#### [Exercise details]
Repeat the lines below exactly as written, please, from the line with "Screen dimensions: 1299x452" to the line with "Given: Select the 学科 column header", both lines included, and no others.

#### [Stored data]
● ● ● ● ● ● ●

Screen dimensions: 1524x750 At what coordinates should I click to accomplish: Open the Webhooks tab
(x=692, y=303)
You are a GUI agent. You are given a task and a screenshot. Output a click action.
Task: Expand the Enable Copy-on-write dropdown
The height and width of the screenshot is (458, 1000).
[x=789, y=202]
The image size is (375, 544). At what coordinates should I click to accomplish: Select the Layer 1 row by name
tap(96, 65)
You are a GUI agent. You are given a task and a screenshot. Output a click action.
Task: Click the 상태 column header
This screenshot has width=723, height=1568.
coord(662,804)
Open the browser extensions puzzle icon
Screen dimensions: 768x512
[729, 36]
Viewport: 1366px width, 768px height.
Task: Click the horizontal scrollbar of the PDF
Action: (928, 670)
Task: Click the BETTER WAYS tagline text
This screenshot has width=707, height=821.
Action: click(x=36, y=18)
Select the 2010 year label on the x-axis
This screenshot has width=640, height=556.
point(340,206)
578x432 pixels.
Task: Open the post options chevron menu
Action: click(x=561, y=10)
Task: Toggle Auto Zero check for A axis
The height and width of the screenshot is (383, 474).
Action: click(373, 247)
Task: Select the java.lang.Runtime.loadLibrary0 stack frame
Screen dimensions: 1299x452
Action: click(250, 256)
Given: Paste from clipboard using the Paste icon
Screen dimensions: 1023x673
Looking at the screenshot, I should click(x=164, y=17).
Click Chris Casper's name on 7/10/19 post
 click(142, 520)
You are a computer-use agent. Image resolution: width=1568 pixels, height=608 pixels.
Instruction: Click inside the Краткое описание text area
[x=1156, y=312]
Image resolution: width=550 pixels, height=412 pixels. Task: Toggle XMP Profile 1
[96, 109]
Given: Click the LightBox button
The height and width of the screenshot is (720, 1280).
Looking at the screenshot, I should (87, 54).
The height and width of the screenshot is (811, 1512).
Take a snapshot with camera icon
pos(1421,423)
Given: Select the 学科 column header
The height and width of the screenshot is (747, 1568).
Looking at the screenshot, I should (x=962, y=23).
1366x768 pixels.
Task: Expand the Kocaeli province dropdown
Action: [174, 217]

● ● ● ● ● ● ●

#### [Solution to this task]
Screen dimensions: 1299x452
Action: click(250, 256)
Given: Paste from clipboard using the Paste icon
Screen dimensions: 1023x673
Looking at the screenshot, I should click(x=164, y=17).
Click Chris Casper's name on 7/10/19 post
 click(142, 520)
You are a computer-use agent. Image resolution: width=1568 pixels, height=608 pixels.
Instruction: Click inside the Краткое описание text area
[x=1156, y=312]
Image resolution: width=550 pixels, height=412 pixels. Task: Toggle XMP Profile 1
[96, 109]
Given: Click the LightBox button
The height and width of the screenshot is (720, 1280).
Looking at the screenshot, I should (87, 54).
The height and width of the screenshot is (811, 1512).
Take a snapshot with camera icon
pos(1421,423)
Given: Select the 学科 column header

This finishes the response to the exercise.